Phạm
- Pronunciation: International Phonetic Alphabet Hanoi: [faːm˧˨ʔ]; Saigon: [faːm˨˩˨];
- Language: Vietnamese

Other names
- Variant forms: Fan, Huan, Fam, Hwang, Fung (from Chinese), Beom/Pŏm/Pem (Korean)

= Phạm =

Family name

Phạm (范) is the fifth most common Vietnamese family name. It may be rendered as Fàn in Chinese or Beom/Pom/Pem (범) in Korean.

It is not to be confused with Phan (潘), another Vietnamese surname.

==Origin==
Phạm is the Sino-Vietnamese reading of the Chữ Hán: 范.

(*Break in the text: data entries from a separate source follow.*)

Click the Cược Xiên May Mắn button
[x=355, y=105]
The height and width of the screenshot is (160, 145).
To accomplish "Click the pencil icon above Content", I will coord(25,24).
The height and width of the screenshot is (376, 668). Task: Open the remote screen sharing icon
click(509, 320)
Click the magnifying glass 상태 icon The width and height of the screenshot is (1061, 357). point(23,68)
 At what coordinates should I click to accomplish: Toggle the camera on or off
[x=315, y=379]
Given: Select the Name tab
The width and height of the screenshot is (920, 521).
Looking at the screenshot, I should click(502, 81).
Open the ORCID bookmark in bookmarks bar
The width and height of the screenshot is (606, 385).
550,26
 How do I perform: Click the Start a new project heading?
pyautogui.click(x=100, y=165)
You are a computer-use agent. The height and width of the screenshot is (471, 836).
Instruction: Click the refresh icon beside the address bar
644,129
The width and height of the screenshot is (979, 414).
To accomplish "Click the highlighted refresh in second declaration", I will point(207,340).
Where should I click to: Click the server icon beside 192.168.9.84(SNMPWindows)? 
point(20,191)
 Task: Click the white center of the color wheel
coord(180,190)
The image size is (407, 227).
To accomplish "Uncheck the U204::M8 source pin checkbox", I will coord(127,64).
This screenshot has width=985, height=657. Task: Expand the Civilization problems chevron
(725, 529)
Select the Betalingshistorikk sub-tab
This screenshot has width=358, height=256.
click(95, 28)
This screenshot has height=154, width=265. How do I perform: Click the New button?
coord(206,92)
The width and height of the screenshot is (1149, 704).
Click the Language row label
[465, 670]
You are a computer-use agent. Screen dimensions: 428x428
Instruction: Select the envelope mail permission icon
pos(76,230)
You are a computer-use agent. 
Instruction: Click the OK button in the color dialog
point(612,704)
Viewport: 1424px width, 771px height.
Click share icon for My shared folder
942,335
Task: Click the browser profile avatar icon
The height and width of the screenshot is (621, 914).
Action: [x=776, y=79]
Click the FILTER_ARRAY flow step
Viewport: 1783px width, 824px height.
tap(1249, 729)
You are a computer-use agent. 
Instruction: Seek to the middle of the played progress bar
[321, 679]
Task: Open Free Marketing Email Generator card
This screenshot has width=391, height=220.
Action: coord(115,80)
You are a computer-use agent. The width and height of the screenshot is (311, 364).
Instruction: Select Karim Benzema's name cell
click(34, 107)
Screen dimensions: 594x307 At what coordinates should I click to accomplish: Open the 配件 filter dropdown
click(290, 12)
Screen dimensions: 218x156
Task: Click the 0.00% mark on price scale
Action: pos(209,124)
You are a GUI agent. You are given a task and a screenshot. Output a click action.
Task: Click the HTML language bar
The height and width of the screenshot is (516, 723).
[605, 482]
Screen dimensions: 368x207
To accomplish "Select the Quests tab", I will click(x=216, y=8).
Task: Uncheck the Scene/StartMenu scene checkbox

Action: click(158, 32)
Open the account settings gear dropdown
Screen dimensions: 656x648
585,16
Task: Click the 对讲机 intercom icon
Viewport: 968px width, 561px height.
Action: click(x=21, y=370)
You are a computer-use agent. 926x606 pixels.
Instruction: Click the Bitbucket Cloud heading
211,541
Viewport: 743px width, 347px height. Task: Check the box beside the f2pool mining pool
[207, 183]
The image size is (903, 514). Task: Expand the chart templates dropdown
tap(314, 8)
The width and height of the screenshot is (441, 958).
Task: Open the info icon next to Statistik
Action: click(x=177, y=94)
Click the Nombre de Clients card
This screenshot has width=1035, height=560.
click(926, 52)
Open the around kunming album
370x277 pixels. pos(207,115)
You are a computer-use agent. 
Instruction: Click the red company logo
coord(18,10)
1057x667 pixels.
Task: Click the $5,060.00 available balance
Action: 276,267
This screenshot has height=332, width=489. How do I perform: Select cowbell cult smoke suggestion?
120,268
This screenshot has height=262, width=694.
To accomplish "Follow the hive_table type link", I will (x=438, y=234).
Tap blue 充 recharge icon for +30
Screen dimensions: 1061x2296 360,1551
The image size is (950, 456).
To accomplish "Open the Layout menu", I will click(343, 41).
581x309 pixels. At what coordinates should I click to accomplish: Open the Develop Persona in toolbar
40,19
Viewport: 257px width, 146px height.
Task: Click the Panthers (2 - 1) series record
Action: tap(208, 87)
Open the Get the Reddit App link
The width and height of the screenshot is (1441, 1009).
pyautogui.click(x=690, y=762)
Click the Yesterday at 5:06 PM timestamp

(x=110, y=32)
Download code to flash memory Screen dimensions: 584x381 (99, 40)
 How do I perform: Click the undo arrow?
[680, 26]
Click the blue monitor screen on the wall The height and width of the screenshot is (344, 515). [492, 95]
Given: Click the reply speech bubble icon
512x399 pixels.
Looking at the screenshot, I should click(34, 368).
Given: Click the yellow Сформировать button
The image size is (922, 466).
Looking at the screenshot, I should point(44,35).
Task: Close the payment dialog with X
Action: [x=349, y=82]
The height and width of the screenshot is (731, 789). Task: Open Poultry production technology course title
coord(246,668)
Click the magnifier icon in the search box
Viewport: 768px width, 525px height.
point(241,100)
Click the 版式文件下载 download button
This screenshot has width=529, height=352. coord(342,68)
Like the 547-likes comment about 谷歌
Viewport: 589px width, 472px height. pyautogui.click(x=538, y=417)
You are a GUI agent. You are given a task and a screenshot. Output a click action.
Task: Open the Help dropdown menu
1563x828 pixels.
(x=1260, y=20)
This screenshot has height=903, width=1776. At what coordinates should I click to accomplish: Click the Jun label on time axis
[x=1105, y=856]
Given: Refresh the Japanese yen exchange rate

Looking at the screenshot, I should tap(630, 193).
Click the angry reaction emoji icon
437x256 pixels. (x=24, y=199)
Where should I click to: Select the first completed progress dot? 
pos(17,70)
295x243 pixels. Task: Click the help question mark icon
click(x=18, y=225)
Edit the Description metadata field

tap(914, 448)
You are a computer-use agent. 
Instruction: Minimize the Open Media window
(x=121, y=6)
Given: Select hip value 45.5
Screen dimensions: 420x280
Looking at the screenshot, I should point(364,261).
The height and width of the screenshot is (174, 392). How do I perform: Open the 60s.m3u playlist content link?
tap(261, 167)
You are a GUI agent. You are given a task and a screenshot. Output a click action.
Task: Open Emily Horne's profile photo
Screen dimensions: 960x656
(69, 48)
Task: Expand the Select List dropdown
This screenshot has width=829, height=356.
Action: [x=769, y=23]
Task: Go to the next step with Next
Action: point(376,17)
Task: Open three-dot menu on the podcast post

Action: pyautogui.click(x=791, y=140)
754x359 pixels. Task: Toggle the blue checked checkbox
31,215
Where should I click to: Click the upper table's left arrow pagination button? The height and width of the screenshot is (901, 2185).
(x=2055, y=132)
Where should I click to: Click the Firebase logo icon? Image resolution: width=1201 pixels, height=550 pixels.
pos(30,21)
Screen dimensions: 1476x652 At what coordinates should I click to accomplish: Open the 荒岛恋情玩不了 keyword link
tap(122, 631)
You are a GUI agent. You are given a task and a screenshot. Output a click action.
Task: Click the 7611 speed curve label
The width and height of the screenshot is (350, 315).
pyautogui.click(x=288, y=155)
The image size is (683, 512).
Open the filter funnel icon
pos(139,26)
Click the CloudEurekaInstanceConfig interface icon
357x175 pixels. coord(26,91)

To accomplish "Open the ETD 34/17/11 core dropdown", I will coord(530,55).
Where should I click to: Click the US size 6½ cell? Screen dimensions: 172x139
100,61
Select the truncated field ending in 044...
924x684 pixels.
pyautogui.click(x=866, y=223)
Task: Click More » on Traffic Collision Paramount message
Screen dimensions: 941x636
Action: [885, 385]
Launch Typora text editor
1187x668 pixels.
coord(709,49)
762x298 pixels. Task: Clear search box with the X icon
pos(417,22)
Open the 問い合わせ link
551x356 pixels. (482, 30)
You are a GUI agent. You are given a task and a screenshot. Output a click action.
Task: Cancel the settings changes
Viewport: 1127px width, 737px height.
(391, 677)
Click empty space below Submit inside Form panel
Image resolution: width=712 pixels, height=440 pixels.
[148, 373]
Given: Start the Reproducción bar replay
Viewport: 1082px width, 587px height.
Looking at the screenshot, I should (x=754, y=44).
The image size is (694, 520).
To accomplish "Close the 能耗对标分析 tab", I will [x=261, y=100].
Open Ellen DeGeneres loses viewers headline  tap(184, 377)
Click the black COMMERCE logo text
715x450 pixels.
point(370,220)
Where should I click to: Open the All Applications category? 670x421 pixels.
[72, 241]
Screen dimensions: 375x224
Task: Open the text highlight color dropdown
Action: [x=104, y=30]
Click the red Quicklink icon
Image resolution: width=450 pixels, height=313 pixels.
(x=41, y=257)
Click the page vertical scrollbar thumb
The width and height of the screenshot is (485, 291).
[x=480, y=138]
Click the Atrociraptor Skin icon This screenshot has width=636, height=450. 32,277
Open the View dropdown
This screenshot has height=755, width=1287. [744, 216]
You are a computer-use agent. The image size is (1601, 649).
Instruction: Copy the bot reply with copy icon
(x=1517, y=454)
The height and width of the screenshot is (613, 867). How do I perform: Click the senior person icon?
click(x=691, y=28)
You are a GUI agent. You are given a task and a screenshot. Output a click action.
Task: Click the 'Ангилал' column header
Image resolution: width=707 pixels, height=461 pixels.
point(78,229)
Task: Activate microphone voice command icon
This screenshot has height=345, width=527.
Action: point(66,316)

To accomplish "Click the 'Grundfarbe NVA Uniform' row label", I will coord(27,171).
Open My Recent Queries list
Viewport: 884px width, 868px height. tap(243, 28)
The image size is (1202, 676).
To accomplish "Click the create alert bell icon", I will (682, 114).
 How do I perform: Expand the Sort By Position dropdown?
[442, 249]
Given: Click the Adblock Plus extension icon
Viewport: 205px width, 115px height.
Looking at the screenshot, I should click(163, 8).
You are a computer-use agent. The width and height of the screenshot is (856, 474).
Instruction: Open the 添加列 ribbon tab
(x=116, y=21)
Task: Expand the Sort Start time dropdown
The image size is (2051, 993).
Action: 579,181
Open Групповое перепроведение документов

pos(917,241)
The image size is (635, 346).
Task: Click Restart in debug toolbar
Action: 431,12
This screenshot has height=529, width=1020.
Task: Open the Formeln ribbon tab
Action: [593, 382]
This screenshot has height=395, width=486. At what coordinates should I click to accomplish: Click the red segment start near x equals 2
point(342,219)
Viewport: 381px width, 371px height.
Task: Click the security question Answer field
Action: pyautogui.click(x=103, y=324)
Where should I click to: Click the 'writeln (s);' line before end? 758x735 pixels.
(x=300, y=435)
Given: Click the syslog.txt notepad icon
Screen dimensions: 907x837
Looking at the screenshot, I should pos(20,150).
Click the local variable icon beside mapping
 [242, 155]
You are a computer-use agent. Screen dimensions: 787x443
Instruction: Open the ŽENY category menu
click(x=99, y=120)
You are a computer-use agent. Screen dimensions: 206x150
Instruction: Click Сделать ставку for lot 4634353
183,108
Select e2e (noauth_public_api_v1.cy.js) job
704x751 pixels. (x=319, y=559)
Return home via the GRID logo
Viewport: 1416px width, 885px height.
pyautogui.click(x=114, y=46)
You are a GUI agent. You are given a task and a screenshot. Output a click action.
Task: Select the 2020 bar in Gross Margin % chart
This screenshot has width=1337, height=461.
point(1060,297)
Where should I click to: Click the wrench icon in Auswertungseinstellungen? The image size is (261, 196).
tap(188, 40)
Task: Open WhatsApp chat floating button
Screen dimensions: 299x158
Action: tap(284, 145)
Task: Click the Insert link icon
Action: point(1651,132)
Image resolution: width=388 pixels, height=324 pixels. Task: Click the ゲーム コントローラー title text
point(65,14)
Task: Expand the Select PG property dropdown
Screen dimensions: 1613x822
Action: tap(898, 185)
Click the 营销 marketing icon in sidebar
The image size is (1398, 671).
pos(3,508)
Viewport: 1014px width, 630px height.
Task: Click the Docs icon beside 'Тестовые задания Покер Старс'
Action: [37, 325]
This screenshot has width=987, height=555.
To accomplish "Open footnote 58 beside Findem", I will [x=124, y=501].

Phạm arose in historical sources from around the third century CE. It was the title prepositions before names of kings of Lâm Ấp, kings of Funan, the eight chiefs of Jiao, and several tribal figures along the Annamite Mountain between the third to the seventh century CE. American historian Michael Vickery (1998) links the reconstructs the pronunciation of 范 as *buam and *bĭwɐm in Early Middle Chinese (c. 650 CE) with Old Khmer title poñ which was recorded in various 7th-century Cambodian inscriptions. Later, a Phạm family emerged on the coastal side of the Red River basin in the 10th century. Vickery argues that the term was certainly of Mon-Khmer (Austroasiatic) origin, and the described demographics associated with the term (*bĭwɐm < *krum ~ prum, krom, khom) are strong linguistic indications of Mon-Khmer. The term is still preserved in few Austroasiatic languages today, such as Temoq *puang (ritualist) ~ puiyang (shaman, + nominalizing infix -iy-) < pauñ < poñ, suggesting a pre-Buddhist native Mon-Khmer institution of leadership who possessed both shamanistic ritual and political roles.

==Frequency==
Phạm is a very prevalent last name in Vietnam.
Among the global ethnic Vietnamese population, it is the fourth-most common name, accounting for 5% of the approximately 75 million people. It is also quite common in the United States, shared by around 82,000 citizens.
It is the 951st most common surname in France and the 455th most common in Australia.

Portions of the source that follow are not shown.